- What is needed: Give the number of lines in these entries that contain the string "after", with no further comment.

(Data shown)

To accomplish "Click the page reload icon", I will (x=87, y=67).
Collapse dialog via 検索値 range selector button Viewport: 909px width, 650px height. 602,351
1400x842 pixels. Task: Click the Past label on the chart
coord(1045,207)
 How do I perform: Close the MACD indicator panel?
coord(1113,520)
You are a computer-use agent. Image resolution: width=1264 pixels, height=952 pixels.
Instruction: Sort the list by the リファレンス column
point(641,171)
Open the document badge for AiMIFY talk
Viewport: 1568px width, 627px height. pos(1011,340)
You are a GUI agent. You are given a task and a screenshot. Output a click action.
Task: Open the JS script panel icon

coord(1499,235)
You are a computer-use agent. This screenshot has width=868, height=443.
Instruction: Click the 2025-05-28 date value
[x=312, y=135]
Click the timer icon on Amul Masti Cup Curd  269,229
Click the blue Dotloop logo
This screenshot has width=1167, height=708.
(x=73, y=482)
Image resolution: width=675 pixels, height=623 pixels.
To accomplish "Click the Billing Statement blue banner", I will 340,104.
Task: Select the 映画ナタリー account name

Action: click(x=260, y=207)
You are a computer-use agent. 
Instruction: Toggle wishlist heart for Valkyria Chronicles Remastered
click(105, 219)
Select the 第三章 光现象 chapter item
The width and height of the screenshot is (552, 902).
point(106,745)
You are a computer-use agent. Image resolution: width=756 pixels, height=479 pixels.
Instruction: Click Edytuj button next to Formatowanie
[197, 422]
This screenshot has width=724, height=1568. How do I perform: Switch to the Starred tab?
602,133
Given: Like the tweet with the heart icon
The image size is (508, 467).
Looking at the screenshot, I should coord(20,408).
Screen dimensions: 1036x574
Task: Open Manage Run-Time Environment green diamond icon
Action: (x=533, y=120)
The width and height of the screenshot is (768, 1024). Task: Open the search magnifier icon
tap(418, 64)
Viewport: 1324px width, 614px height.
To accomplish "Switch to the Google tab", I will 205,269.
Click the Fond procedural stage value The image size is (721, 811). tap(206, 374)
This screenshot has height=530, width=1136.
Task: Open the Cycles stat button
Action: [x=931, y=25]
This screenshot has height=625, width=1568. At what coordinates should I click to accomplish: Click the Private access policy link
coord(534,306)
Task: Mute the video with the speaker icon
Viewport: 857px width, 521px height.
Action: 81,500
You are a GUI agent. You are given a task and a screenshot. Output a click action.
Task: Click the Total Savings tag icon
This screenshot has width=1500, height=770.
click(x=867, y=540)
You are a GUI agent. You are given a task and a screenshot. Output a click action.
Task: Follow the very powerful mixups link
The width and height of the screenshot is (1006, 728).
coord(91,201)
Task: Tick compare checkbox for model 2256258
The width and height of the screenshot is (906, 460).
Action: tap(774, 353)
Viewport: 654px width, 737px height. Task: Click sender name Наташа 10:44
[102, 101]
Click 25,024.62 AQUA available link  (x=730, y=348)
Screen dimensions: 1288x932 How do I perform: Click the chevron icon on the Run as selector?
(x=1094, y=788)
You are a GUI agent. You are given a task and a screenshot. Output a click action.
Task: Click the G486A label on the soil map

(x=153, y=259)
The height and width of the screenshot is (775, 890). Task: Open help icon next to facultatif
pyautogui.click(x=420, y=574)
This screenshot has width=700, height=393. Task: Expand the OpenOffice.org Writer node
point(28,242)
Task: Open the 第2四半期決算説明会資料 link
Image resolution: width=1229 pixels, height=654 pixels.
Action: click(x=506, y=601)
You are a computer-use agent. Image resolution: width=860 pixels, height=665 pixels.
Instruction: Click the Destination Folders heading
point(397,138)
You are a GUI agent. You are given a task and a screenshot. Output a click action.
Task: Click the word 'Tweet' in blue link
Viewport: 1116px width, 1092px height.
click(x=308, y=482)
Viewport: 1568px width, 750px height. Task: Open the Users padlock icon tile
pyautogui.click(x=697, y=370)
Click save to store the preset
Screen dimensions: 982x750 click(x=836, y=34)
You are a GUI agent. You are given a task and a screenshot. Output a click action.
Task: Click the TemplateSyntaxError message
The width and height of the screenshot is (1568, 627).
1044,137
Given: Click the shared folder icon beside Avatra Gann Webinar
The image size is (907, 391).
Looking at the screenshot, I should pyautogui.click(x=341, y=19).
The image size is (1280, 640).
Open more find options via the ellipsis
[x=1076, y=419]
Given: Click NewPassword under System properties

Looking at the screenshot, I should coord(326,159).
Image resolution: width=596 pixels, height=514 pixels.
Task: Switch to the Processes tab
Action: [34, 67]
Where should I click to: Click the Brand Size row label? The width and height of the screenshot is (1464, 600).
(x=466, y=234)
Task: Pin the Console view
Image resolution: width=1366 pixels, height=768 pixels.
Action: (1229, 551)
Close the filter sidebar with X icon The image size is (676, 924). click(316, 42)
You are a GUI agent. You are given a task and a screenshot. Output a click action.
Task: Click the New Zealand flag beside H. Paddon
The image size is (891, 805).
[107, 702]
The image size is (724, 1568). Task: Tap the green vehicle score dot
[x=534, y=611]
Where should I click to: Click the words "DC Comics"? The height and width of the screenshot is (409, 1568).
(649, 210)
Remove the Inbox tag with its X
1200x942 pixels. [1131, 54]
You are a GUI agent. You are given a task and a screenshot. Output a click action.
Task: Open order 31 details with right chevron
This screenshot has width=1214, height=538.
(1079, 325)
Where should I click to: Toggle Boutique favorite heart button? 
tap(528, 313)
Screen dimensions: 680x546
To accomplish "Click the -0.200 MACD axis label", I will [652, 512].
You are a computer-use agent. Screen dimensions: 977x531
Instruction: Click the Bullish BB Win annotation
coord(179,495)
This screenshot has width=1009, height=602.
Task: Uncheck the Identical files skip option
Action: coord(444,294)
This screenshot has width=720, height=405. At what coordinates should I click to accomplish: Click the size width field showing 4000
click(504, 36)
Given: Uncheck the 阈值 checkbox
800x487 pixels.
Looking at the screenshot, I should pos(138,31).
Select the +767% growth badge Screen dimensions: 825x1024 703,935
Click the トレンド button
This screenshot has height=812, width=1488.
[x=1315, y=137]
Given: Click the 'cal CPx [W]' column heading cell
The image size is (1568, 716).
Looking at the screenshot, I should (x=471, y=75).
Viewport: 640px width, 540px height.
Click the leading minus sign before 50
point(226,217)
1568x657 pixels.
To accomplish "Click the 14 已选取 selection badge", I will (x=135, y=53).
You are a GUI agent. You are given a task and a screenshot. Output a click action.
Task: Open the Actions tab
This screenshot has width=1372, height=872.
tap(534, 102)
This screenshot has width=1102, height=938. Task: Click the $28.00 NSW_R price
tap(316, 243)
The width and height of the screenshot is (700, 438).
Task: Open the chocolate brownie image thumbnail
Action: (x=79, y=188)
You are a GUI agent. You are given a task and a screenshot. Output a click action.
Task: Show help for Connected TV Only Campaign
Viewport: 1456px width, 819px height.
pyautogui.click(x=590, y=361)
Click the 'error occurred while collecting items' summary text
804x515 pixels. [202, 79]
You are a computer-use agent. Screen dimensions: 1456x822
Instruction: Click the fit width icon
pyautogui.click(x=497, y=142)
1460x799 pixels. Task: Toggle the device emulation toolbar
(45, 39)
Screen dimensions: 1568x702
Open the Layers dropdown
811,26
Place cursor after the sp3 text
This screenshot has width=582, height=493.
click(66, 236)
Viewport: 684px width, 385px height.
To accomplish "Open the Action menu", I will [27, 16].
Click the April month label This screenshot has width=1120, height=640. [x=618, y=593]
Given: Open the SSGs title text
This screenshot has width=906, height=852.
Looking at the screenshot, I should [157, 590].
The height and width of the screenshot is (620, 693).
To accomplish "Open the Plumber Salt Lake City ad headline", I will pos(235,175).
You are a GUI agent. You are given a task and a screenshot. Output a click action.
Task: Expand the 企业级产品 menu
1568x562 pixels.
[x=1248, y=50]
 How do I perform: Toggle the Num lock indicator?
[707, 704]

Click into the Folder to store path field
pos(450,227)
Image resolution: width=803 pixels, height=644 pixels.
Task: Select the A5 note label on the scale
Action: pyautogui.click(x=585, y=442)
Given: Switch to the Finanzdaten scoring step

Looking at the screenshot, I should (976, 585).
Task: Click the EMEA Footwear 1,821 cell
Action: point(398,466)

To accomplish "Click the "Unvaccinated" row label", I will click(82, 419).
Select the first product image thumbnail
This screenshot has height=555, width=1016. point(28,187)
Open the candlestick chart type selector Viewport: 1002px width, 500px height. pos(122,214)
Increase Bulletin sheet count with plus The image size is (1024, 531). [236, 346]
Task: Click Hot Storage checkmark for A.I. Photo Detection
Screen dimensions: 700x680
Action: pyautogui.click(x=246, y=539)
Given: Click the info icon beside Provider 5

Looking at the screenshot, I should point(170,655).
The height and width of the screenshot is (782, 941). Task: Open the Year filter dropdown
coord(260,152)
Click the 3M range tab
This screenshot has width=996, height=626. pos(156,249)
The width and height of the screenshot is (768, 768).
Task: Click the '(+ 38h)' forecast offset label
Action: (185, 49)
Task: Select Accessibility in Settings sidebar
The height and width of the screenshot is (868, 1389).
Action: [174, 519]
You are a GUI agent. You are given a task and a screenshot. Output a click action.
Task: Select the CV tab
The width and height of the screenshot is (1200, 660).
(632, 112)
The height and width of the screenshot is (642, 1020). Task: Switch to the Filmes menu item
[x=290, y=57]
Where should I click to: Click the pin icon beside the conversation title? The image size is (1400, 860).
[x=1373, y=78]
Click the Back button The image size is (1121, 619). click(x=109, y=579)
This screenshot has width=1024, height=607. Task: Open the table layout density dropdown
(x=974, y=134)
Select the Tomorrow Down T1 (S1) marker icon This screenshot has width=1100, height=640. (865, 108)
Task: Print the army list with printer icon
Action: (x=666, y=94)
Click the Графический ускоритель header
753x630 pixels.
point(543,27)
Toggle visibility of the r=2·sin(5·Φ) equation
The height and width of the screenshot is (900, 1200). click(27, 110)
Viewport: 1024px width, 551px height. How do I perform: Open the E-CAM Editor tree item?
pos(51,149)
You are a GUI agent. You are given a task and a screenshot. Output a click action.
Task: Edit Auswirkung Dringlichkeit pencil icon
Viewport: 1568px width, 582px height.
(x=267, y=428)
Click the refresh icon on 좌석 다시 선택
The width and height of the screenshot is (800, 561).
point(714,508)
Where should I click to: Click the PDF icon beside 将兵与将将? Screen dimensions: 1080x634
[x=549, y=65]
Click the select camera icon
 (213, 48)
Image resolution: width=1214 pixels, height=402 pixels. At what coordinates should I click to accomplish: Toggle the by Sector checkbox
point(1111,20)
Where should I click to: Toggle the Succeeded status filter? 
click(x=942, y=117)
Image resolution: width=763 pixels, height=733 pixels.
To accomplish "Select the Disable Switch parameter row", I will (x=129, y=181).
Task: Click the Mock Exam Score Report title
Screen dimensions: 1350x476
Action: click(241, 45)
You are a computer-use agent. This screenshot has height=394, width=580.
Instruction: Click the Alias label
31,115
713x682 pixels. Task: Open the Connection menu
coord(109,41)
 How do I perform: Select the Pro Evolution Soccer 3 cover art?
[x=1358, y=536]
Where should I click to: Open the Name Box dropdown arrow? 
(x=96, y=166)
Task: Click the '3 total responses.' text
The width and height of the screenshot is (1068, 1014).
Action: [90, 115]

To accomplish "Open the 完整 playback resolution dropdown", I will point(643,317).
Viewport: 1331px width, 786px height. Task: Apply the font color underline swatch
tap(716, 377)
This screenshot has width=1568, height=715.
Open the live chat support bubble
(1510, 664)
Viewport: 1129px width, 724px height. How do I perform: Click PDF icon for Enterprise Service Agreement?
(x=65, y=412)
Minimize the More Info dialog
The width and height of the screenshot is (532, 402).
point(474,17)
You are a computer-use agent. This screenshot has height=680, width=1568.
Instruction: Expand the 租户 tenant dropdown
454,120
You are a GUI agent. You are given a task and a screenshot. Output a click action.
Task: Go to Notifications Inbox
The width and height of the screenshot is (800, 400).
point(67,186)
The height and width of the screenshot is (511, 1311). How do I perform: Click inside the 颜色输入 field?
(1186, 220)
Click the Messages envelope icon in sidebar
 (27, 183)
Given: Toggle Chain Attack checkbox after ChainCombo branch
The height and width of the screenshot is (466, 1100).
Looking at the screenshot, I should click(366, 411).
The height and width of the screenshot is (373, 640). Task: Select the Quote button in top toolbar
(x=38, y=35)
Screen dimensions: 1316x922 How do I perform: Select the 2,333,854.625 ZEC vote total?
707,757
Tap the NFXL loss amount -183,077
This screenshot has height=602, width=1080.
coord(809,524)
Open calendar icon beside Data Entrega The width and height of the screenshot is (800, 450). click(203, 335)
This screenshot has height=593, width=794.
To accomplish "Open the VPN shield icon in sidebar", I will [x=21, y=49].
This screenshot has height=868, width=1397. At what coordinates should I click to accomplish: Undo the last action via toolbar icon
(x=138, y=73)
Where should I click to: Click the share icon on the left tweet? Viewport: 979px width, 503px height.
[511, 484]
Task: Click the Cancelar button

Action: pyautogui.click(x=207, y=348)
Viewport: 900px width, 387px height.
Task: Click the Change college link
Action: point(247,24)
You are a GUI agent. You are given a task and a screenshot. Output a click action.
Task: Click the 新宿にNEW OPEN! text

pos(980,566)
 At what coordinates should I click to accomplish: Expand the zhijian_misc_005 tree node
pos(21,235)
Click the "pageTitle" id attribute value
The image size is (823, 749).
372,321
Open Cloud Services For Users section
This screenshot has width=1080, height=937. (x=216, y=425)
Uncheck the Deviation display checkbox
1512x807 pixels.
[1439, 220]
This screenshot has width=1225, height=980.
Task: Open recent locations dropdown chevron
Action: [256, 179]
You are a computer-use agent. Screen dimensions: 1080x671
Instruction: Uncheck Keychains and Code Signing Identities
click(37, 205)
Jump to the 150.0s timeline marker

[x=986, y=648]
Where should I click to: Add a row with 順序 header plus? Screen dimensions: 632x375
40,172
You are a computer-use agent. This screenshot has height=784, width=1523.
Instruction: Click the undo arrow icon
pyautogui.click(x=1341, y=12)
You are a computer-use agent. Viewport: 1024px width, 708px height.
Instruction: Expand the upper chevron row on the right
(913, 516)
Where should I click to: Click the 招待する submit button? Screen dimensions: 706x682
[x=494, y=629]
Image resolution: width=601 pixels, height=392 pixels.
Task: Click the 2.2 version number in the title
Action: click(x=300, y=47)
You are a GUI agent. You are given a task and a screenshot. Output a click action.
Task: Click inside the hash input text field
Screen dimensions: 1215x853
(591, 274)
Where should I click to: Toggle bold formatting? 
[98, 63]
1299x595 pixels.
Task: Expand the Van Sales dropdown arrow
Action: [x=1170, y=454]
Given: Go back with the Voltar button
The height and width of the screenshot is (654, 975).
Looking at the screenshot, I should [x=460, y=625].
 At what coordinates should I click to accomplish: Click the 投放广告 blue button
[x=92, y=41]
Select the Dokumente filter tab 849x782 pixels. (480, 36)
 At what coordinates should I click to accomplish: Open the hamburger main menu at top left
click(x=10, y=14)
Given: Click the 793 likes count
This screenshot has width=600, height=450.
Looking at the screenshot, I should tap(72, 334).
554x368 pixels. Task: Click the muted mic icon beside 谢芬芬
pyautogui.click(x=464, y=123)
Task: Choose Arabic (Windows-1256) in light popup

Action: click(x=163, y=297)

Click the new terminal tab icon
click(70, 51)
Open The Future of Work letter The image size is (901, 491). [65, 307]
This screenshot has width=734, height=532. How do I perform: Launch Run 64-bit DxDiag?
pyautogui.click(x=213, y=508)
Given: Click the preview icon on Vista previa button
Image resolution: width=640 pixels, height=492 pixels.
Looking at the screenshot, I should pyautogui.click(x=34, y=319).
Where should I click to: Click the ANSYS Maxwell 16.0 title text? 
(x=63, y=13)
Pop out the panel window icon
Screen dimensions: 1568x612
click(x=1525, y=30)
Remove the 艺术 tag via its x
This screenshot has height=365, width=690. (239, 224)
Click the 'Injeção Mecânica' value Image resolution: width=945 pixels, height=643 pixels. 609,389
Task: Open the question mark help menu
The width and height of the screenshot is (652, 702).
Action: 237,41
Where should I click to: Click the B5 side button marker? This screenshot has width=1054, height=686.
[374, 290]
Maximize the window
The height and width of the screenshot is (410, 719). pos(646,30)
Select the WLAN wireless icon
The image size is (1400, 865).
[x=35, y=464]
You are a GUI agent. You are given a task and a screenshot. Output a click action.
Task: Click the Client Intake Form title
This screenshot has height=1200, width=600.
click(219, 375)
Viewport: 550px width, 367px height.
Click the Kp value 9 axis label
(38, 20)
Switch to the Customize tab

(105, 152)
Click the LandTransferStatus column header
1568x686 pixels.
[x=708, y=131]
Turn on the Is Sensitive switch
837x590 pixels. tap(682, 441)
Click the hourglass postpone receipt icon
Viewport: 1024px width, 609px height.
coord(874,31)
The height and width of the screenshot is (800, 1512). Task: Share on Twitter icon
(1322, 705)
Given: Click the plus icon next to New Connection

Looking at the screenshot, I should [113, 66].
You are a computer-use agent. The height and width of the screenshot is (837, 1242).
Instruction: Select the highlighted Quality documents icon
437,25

(End Data shown)

- Result of the task: 2